A fast food restaurant common in United States shopping malls.

Given the chain's name, one might think that these eateries serve Cajun or creole food. An unsuspecting or non-jaded shopper might spy the blazing red neonCajun Gourmet” sign and expect to find low-price low country cooking. Perhaps some quick and dirty jambalayas, filé-laced gumbos, red beans and rice, or maybe even beignets and latte. If not, maybe the eatery will at least make an attempt as Popeye's Fried Chicken does with its Cajun rice.

We should be so lucky.

True, there is a token 'gumbo' offered, but that's the only concession made to Louisiana in sight. And while rice is a staple throughout the South and plays a role in Cajun cuisine, I doubt that fried rice qualifies as Cajun. Ultimately, these great pretenders are little more than fronts for Americanized Chinese food. The offerings are nearly identical to the generic deep-fried abortions served up at the Chinese kitchens that invariably stand across the food court from a Cajun Gourmet. Sodium, MSG, corn syrup, and shoyu-laced noodle dishes with a perfunctory slice or two of cabbage.

"Hello, sir, want to try some bourbon chicken?"

Ah, bourbon chicken: the signature dish that put Cajun Gourmet on the map. And oddly enough, it is a dish often copied by food court Chinese eateries. Bourbon chicken is a dish with more food coloring per ounce than Cap'n Crunch Crunchberry or Smurfberry crunch cereals. Dyed to an unnatural shade of red, it resembles char-siu on overdrive. Like all good Cajun food, this dish is served with pseudo-Chinese noodles or fried rice. Its flavor is indistinguishable from the "sukiyaki" chicken I used to order from Japanese fast food joints as a child. The color sort of suggests grilling and the flavor betrays a marinade of equal parts soy sauce and sugar, with a smidgen of MSG. So, what about the bourbon in this dish? Well, bourbon is one of the South's great gifts to mankind so bourbon is not out of place at a Cajun restaurant. But I am a bourbon drinking man and I have even committed the sin of cooking with aqua vitae and if there's any bourbon in this dish, I'll be a monkey's uncle.

If this is Cajun, then I’m Doc Guidry.

After a quick run through Google, I discovered a Louisiana gourmand who sounds madder than hell about that bourbon chicken.

This dish is not representative of New Orleans, of Creole cuisine, or of Cajun Cuisine. This is a dish that appears at shopping mall food courts everywhere in the United States except, significantly, in Louisiana. . .
I know our cuisine extremely well, and I'd never heard of it until the emails start coming in. No one in my family had heard of it. None of my friends in New Orleans had heard of it. No one on the New Orleans Mailing List had heard of it unless they saw it in some shopping mall food court in Nebraska, Minnesota or New Jersey.
Chuck Taggart 1

I have yet to determine why a chain of Chinese fast food joints is masquerading as a chain of Cajun restaurants. A ChiCom plot? A rather stupid inside joke? Circumvention of mall restrictions on the number of Chinese restaurants that can exist in a food court? I’m dumbfounded, flabbergasted, puzzled, perplexed, and so overwhelmed that I’m out of synonyms.

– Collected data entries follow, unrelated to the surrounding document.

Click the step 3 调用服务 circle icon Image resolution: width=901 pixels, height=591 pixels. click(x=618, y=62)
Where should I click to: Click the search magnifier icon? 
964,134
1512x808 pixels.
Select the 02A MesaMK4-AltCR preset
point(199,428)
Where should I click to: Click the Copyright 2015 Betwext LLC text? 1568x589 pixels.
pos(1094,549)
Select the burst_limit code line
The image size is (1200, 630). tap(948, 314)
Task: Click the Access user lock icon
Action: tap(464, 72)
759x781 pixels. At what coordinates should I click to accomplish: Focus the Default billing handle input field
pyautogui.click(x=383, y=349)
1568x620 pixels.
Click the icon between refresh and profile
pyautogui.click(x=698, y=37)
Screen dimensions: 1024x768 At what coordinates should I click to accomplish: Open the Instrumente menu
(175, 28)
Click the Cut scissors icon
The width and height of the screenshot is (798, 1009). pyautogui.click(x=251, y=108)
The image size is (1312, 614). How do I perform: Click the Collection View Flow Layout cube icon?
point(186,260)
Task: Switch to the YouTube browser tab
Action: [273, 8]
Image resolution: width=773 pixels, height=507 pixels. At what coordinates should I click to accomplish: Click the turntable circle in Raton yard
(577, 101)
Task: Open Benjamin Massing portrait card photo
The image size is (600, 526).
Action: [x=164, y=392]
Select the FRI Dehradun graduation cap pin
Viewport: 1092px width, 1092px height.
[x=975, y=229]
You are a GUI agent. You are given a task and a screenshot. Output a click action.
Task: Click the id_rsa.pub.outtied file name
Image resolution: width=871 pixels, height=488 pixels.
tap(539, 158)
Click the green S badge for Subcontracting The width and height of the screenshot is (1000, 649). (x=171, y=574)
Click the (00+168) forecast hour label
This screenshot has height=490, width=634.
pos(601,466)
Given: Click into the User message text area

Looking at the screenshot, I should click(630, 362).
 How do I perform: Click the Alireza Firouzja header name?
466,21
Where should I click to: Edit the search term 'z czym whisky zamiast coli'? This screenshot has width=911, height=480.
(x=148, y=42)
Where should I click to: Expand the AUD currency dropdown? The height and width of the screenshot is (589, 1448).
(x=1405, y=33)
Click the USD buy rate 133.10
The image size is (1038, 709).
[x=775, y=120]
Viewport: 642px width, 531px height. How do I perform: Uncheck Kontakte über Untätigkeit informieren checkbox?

I'll spare the reader my thoughts on mass culture and the construction of authenticity. And I'll shelve my musings on the sociological implications of smearing cultural lines and misappropriating traditional culture. Hell, what kind of toolbox goes to the mall for cultural clarification anyway? So, what’s the point of this write-up on Cajun Gourmet? I don’t know. All I know is that these deceitful little restaurants bother me to my very core.